5. Persist and Process
After the response completes:
- The conversation is saved to the database
- Token usage is recorded for monitoring
- Background jobs are dispatched (memory extraction, summarization)
Agentic Behavior
Iris operates as an agent, meaning it can use tools and iterate multiple times before providing a final response. The agent.max_steps configuration (default: 30) limits how many iterations can occur.
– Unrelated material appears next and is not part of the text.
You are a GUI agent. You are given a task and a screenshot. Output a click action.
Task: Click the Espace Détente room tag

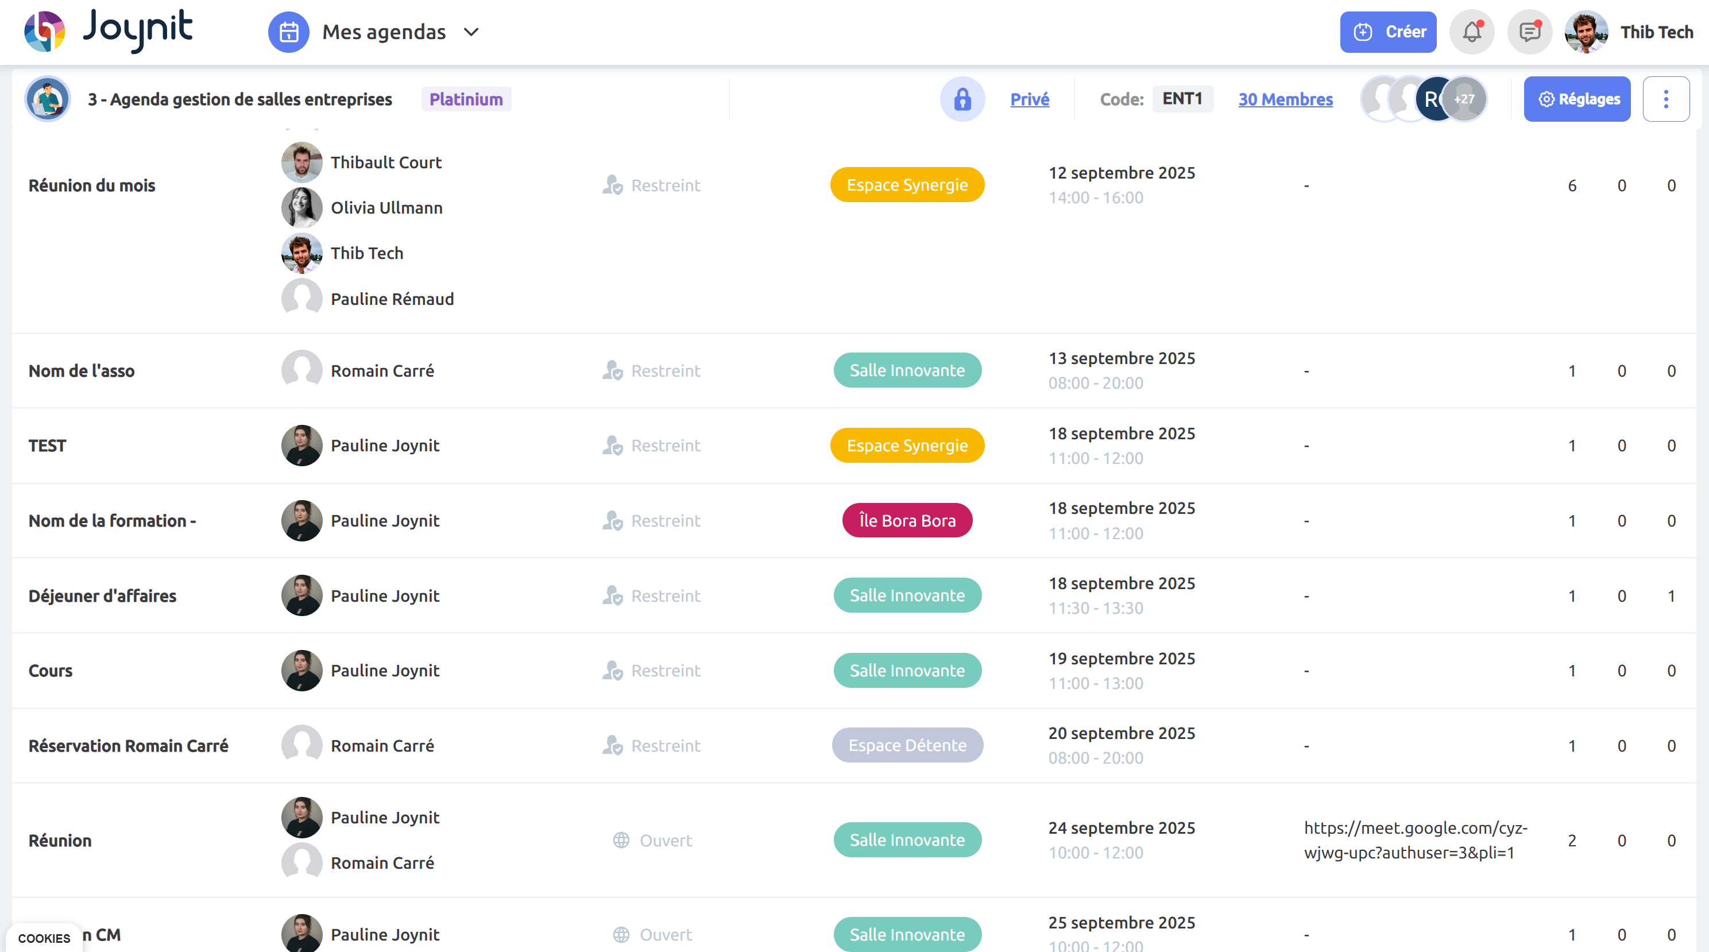pyautogui.click(x=907, y=745)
This enables complex, multi-step tasks:
- Search and ask: Search memories, find nothing relevant, then ask a clarifying question
- Create and remember: Create a calendar event, then store a memory about why it was scheduled
- Generate and describe: Generate an image, then describe what was created
Each tool invocation is a step. A simple memory storage is 1 step. A complex request might use 5-10 steps as Iris searches, creates, and confirms.
NOTE
Tool calls stream to the frontend in real-time, so users see what Iris is doing as it works.
Features
Text-to-Speech
Assistant messages include a play button that reads the message aloud using ElevenLabs. Click once to play, click again to stop. This feature requires setup - see Text-to-Speech for configuration.
Image Support
Users can upload images for multi-modal conversations. Images are attached to messages and sent to Claude as part of the request. Common use cases include:
- Asking questions about screenshots
- Getting feedback on designs
- Extracting information from photos
Retry
If a response fails (network error, API timeout), users can retry the last message. This re-runs the full request flow with the same input.
Streaming
All responses stream in real-time via WebSockets using Laravel Reverb. The stream includes:
| Event Type | Content |
|---|---|
| Text chunks | Partial response text as it's generated |
| Tool calls | When Iris invokes a tool |
| Tool results | What the tool returned |
| Provider tools | Activity from Anthropic's built-in tools |
| Artifacts | Generated content like images |
Connection Recovery
If your connection drops briefly, you won't miss any events:
- Events are temporarily stored in Redis for replay
- Clients automatically catch up when reconnecting
- Sequence numbers ensure no duplicates
Stopping Streams
Users can stop a stream mid-generation. The stop is graceful—partial responses are preserved and the conversation state remains consistent.
Request Architecture
When you send a message, Iris processes it asynchronously:
- Accept & Queue: Your message is received and a background job is dispatched
- Process: The job builds context, executes the agent, and generates a response
- Broadcast: Response events stream to your browser via WebSockets in real-time
- Persist: The conversation is saved and background jobs (extraction, summarization) are queued
This architecture enables:
- Reliable delivery: If your connection drops, events are stored and replayed when you reconnect
- Graceful retries: Failed requests automatically retry with exponential backoff
- Non-blocking responses: Your browser remains responsive while processing happens server-side
Frontend Integration
The frontend uses Laravel Echo for WebSocket connections. A custom hook manages connection state, event sequencing, and automatic replay on reconnection.